▸ How to complete this task
Only the images are to be dropped; the records themselves must be repeated exactly.

▸ Available data

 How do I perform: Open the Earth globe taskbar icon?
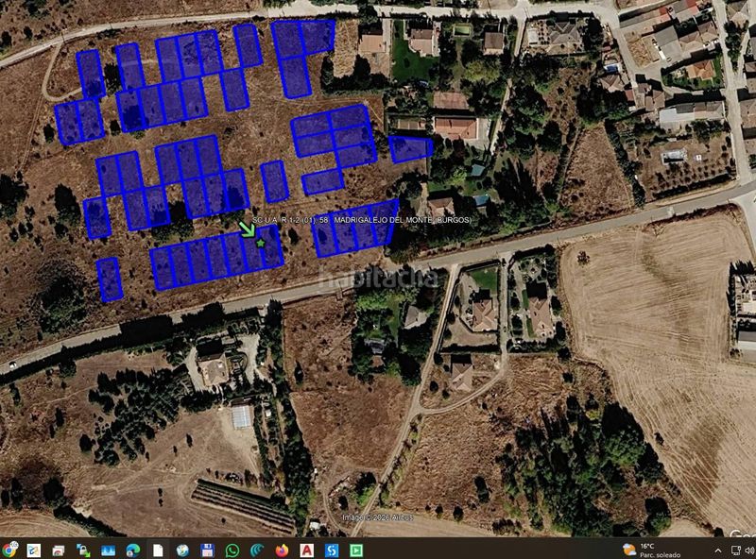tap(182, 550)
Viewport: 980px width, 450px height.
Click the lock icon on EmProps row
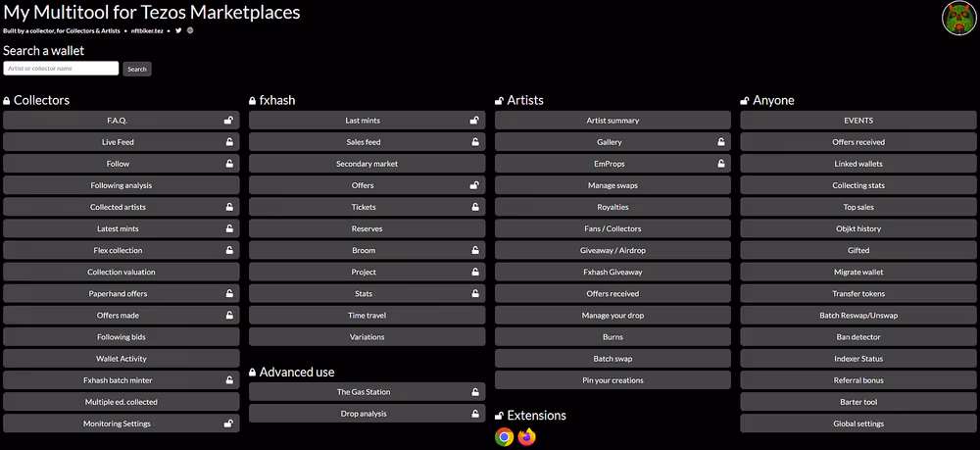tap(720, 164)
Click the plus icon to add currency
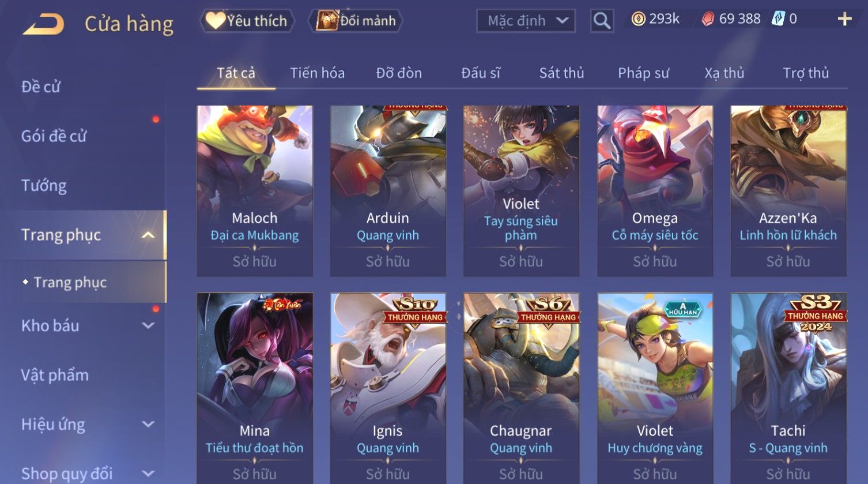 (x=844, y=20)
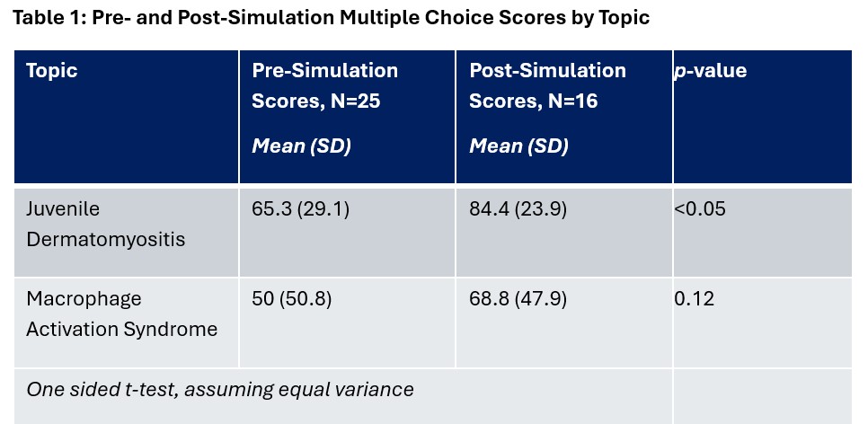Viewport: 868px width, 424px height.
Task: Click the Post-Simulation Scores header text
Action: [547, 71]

▸ Exercise response
 How do I perform: Open the Earth globe taskbar icon?
tap(182, 550)
Viewport: 980px width, 450px height.
Click the lock icon on EmProps row
tap(720, 164)
Click the plus icon to add currency
 (x=844, y=20)
Viewport: 868px width, 424px height.
Task: Click the Post-Simulation Scores header text
Action: [547, 71]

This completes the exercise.